北極海観測の切り札に 日本初の「研究船」、横浜で建造 海氷域も航行可能 気象予測の精度向上にも

北極域研究船の北極海における観測活動のイメージ(JAMSEC提供)

 日本初の「北極域研究船」の建造が横浜市内で動き出した。速いペースで温暖化が進む北極海の観測は、日本へ近づく台風の進路予測の精度向上や豪雪のメカニズム把握につながるという研究成果もあり、最新設備を搭載する研究船に注目が集まっている。

 北極域研究船は昨年8月、運用する海洋研究開発機構(横須賀市、JAMSTEC)が造船大手のジャパンマリンユナイテッド(横浜市、JMU)に335億円で発注した。JMU横浜事業所磯子工場(同市磯子区)で建造され、2026年度の就航を目指している。

 研究船は全長128メートル、幅23メートル、国際総トン数は約1万3千トンで、乗員は99人。厚さ1.2メートルの海氷を3ノットの速度で砕氷できる能力があり、ドローンや無人探査機、気象観測に使う「ドップラーレーダー」なども搭載する。

 JAMSTECは1998年からほぼ毎年、海洋地球研究船「みらい」で北極海を観測してきたが、砕氷能力がないため、海氷域には入れず、最大でも北緯79度までの到達が限界だった。北極域研究船について「北極海は世界のどこよりも早く環境が変化しており、豪雪など日本の気象にも影響を与えている。研究が進めば、それらの影響がより正確に把握でき、将来どうなっていくか予測の精度向上につながるだろう」と意義を説明する。

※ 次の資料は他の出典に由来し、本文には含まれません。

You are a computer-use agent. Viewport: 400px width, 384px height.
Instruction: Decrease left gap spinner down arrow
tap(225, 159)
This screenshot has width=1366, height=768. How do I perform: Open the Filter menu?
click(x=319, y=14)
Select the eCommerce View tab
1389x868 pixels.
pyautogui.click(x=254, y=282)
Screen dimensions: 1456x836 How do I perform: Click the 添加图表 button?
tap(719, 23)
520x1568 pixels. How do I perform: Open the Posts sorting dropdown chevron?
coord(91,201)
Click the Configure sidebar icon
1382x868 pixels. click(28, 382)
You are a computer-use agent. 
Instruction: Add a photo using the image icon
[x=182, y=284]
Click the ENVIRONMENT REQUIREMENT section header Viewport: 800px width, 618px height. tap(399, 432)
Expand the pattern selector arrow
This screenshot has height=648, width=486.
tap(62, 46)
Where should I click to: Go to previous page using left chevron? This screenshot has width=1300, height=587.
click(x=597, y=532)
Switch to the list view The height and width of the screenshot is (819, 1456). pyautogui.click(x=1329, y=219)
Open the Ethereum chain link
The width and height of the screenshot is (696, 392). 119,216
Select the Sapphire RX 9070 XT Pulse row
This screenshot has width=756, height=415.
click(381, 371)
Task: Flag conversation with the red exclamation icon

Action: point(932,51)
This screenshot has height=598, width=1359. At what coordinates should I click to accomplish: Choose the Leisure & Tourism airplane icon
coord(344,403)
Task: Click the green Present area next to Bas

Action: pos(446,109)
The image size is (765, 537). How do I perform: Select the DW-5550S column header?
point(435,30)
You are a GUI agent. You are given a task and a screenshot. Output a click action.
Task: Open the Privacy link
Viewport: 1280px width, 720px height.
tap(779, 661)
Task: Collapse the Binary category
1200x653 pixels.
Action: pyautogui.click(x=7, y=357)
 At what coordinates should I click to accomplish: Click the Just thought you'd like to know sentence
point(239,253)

 海氷が溶ける夏場の北極海には、新たな航路としての期待もある。文部科学省は2017年、「北極域研究船の在り方の検討結果」を公表。JAMSTECによる調査検討や基本設計を経て、発注にあたっては海氷域はもちろんのこと、海氷のない海域の航行や観測性能も重視した。

 JAMSTECは「北極域研究船推進室」を横浜研究所(横浜市金沢区)に置く。磯子工場とは約1キロと非常に近い距離にあり、両者は「利便性がよく、コミュニケーションが取りやすい」という。

 JMUは南極観測船の砕氷艦「しらせ」を09年に建造した実績もあり、「しらせなどでの実証とさらなる研究により得た知識と経験を総動員して、わが国が誇れる研究船となるよう建造にまい進する」としている。